Mein Dienstag

Horoskop

Ich kann mich wirklich nicht erinnern, wann ich das letzte Mal ein Horoskop gelesen habe, hole das aber umgehend nach.

Eine Freundin sagt, sie habe es geschafft, ihre Erwartungen für dieses Jahr auf null zu reduzieren, dann könne man sich wenigstens ehrlich freuen, wenn etwas Gutes passiere. Wegfahren werde sie auch nicht, denn laut ihrem Horoskop warte auf sie im zweiten Halbjahr ein Geldregen, und da müsse man doch zu Hause bleiben für die Dollarnoten, die vom Himmel fallen, sie würde nicht darauf wetten, dass es der Geldregen bis nach Lignano schafft. Ich stimme ihr zu, als Geldregen würde ich auch nicht nach Lignano wollen, aber ich muss etwas betreten nachfragen: „Du liest Horoskope?“ Gern als Zeitvertreib, sagt sie. Einfach nur, um zu sehen, was sich studentische Schreibtischpoeten alles einfallen lassen können.

Ich kann mich wirklich nicht erinnern, wann ich das letzte Mal ein Horoskop gelesen habe, hole das aber umgehend nach.

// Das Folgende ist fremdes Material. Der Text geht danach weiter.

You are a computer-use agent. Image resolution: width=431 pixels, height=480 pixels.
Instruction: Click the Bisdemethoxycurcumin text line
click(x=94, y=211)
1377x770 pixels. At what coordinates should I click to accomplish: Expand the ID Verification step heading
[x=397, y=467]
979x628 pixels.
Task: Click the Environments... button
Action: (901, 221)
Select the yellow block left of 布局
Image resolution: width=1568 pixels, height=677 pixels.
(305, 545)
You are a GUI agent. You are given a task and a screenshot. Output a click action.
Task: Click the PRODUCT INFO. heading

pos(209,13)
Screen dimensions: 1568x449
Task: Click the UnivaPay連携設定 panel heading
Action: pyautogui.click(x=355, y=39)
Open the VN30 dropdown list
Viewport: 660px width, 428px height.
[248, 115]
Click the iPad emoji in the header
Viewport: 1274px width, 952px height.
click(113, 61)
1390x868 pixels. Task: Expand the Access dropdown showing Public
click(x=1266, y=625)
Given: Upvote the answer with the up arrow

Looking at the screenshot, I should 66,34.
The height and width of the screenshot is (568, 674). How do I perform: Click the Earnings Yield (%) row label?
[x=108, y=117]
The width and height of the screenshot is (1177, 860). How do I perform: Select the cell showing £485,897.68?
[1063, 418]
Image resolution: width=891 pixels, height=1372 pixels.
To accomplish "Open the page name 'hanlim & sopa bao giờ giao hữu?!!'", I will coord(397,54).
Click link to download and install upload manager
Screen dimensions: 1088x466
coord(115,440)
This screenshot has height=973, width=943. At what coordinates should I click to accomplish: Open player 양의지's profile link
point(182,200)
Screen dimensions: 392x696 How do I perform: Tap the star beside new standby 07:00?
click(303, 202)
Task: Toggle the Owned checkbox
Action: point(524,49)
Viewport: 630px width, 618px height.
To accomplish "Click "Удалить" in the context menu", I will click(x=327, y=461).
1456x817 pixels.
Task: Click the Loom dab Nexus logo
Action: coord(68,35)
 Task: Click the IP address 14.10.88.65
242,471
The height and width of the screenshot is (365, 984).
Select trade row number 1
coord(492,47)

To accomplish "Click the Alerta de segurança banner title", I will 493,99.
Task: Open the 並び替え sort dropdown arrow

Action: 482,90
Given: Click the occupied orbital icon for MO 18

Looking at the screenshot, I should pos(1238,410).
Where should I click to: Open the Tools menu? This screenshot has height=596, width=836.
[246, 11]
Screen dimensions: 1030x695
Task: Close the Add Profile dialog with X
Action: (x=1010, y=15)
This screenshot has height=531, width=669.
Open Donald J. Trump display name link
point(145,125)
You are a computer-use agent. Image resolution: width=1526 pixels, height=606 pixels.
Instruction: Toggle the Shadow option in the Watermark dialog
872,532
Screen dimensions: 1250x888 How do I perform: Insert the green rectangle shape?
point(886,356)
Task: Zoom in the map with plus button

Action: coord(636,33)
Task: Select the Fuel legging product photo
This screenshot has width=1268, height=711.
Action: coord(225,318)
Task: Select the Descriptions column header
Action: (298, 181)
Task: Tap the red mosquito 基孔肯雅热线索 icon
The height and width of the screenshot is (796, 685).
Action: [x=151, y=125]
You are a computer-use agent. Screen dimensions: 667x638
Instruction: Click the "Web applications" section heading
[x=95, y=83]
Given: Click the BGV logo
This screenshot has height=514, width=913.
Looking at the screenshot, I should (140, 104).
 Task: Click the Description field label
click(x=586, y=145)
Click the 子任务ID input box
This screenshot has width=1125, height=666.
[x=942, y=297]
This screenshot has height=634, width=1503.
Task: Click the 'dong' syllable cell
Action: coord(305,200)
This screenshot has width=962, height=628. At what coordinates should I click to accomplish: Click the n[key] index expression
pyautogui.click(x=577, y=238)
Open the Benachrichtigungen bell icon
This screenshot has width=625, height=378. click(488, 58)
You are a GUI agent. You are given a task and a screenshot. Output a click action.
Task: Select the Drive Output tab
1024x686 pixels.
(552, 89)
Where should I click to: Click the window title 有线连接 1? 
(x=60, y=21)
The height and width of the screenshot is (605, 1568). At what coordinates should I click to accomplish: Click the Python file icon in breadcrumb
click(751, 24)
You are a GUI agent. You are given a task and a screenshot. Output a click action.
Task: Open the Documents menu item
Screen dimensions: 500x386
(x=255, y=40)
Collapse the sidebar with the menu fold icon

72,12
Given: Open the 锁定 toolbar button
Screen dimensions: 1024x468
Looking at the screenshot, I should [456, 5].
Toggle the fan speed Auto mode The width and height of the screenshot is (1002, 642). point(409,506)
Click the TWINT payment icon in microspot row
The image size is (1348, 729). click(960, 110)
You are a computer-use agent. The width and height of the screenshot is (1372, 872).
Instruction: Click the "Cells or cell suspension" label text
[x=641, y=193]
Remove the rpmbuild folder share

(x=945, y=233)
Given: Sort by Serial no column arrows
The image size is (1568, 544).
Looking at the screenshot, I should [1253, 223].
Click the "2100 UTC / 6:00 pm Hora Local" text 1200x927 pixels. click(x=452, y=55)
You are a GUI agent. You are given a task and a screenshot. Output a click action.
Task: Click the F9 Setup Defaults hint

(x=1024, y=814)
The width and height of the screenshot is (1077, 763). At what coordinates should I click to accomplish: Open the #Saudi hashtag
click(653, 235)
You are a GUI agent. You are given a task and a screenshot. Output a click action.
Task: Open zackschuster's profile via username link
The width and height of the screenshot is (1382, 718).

In einer Frauenzeitschrift erfahre ich: „Im Moment dominiert leichtes Summerfeeling bei Ihnen, und Sie verfügen über eine tolle Kondition. Merkur liefert starke Nerven und die Sonne Lebenskraft und Zuversicht. Zudem können Sie fast auf Knopfdruck entspannen und merken besser als an anderen Tagen, was Ihnen auf lange Sicht gut bekommt.“ Schau, da hat jemand verschlafen, dass wir mitten in einer Pandemie stecken. Tolle Kondition? Das letzte Mal habe ich im März Sport gemacht und seither eigentlich durchgehend . . . gegessen. Außerdem dominieren derzeit viele feelings, aber mit summer haben sie nichts zu tun, denn heute mag es 30 Grad haben, aber dafür schüttet es die nächsten drei Tage wieder einmal durch. Merkurs starken Nerven muss ich auch entschieden widersprechen: Auf dem Marktplatz meines Vertrauens trägt kaum jemand mehr Mund-Nasen-Schutz, alle Abstandsregeln sind vergessen, vor dem Standler bilden sich dichte Trauben, und die spitzen Ellbogen sind wieder im Einsatz. Alle zwei Tage schmeiße ich genau hier die Nerven weg, es ist wirklich zum Verzweifeln, ich gehe da als Pazifistin rein und komme als Warlord wieder raus.

Aber ich will nicht nachtragend sein. Merkur ist auch nur ein Planet.